Stored records:
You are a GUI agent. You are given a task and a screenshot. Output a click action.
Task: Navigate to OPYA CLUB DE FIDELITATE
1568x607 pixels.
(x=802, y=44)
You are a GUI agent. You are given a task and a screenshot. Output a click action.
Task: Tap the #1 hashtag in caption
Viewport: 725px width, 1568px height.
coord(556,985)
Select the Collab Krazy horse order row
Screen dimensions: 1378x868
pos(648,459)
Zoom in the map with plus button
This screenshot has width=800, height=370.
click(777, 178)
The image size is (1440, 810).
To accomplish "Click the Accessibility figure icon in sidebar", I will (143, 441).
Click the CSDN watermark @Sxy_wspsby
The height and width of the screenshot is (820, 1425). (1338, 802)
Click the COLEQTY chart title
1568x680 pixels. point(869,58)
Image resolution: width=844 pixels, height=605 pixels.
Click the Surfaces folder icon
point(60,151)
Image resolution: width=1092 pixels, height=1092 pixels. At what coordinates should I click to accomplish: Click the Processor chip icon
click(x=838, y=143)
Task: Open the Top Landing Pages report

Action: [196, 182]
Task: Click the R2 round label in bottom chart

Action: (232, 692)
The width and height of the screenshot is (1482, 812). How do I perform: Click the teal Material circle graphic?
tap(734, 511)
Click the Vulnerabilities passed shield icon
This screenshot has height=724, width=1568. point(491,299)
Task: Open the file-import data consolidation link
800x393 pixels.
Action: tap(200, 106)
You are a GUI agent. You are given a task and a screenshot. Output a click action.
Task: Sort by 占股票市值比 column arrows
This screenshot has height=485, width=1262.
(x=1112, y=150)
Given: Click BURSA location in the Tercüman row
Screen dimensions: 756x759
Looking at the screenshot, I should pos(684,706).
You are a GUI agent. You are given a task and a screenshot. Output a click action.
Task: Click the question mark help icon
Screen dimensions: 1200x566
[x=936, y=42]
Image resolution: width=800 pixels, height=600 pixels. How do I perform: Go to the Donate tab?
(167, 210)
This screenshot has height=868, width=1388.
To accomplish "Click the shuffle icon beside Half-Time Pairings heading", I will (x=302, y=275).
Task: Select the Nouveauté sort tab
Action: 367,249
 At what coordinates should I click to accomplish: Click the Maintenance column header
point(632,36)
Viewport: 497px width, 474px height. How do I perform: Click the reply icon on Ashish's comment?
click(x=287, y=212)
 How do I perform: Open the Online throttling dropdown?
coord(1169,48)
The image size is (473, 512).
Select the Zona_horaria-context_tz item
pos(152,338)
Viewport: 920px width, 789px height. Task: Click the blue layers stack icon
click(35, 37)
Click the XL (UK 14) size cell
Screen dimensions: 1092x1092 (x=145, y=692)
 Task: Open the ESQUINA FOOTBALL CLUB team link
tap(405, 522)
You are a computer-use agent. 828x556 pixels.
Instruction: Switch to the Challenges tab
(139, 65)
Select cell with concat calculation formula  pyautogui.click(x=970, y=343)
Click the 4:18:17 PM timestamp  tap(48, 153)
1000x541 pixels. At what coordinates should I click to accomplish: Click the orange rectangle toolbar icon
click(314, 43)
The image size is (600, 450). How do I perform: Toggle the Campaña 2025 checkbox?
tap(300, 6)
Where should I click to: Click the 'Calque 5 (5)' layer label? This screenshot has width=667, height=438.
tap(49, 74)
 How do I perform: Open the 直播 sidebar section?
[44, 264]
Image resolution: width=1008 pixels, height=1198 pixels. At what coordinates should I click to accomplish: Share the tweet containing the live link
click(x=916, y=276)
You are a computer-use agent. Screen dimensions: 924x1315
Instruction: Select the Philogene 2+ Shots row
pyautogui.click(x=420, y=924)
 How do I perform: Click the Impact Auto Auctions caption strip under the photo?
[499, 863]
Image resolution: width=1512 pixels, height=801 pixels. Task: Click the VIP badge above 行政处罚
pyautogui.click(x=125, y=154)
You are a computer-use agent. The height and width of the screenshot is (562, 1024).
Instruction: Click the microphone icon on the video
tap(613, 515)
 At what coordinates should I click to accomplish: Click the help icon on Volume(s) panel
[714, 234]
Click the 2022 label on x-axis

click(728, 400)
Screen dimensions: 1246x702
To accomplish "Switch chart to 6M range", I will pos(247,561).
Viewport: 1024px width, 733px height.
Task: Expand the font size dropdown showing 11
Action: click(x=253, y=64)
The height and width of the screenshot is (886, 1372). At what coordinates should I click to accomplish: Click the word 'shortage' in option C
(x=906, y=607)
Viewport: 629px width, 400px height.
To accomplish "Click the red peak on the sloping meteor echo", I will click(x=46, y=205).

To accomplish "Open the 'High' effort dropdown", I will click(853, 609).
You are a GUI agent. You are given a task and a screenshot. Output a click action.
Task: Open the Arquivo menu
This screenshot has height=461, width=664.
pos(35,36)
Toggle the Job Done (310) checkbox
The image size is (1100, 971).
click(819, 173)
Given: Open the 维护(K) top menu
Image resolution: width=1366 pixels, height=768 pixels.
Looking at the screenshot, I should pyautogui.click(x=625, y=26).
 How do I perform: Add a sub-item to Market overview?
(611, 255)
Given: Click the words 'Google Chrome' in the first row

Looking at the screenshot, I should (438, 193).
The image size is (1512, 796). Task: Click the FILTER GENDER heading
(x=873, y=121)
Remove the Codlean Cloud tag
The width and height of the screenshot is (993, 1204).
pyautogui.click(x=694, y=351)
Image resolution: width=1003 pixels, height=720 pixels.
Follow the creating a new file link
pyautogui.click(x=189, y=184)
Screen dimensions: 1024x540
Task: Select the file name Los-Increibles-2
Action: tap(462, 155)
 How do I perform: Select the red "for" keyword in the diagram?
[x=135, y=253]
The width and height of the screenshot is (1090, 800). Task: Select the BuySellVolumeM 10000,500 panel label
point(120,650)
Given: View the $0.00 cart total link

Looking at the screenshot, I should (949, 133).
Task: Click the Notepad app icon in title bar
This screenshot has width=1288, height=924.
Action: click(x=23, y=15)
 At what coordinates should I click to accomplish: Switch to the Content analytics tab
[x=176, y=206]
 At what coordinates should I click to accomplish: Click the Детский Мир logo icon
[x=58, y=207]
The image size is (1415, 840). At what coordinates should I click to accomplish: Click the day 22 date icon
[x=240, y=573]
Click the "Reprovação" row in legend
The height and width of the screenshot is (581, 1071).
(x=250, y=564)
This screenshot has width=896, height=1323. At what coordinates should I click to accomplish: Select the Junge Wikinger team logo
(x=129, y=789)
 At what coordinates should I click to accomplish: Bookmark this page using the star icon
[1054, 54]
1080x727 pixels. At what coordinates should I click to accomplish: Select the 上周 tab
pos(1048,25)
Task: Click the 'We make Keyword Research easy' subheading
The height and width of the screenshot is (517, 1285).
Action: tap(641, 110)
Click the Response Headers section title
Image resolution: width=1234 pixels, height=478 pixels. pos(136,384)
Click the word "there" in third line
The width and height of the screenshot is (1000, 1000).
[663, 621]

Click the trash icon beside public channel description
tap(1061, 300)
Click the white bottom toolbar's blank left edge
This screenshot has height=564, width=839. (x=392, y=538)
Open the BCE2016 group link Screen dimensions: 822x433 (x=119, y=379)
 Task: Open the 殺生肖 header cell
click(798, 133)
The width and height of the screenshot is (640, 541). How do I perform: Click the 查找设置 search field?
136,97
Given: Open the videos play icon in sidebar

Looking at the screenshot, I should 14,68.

■ What is being asked
Give exactly, and nothing besides, the lines from the one in which "At what coordinates should I click to accomplish: Bookmark" occurs through the end of the records.

■ Response area
 At what coordinates should I click to accomplish: Bookmark this page using the star icon
[1054, 54]
1080x727 pixels. At what coordinates should I click to accomplish: Select the 上周 tab
pos(1048,25)
Task: Click the 'We make Keyword Research easy' subheading
The height and width of the screenshot is (517, 1285).
Action: tap(641, 110)
Click the Response Headers section title
Image resolution: width=1234 pixels, height=478 pixels. pos(136,384)
Click the word "there" in third line
The width and height of the screenshot is (1000, 1000).
[663, 621]

Click the trash icon beside public channel description
tap(1061, 300)
Click the white bottom toolbar's blank left edge
This screenshot has height=564, width=839. (x=392, y=538)
Open the BCE2016 group link Screen dimensions: 822x433 (x=119, y=379)
 Task: Open the 殺生肖 header cell
click(798, 133)
The width and height of the screenshot is (640, 541). How do I perform: Click the 查找设置 search field?
136,97
Given: Open the videos play icon in sidebar

Looking at the screenshot, I should 14,68.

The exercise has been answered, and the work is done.